Fractional order frequency proportional-integral-derivative control of microgrid consisting of renewable energy sources based on multi-objective grasshopper optimization algorithm

Abstract

In recent years, fractional order proportional-integral-derivative (FOPID) controllers have been applied in different areas in the academy due to their superior performance over conventional proportional-integral-derivative (PID) controllers. When the literature is reviewed, it has been observed that lack of studies that use swarm-based and multi-objective optimization algorithms together with FOPID controllers in frequency control of micro-grid. The load frequency control (LFC) problem is considered as two objectives in order to eliminate the complications that occur when only the frequency deviation is minimized. In our study, a method called MOGOA-FOPID in which both the frequency deviation and the control signal are minimized together for the frequency control in the microgrid is proposed. By using the multi-objective grasshopper optimization algorithm (MOGOA), both the frequency deviation and the control signal are minimized together, and thus, it is aimed to limit the battery capacity, reduce the flywheel jerk and avoid high diesel fuel consumption as well as an effective frequency control.
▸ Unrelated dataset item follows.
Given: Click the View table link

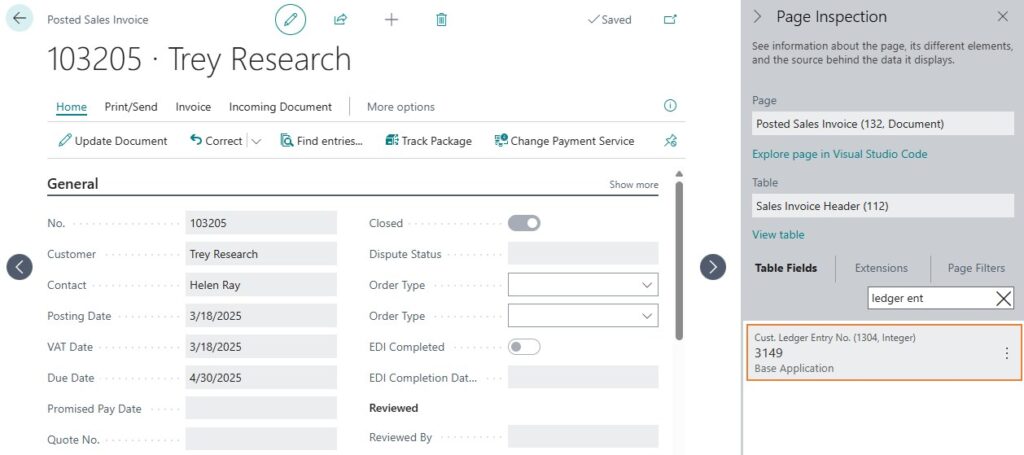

In order to obtain a more realistic system, not only the photovoltaic (PV) solar and wind power but also the load demand is taken in a stochastic structure. Then, the results of the proposed MOGOA-FOPID are compared with the results of multi-objective genetic algorithm (MOGA)-based PID/FOPID and MOGOA-PID and its superiority is demonstrated. Finally, robustness tests of the system are performed under the perturbed parameters and outperform of MOGOA-FOPID over other methods is seen.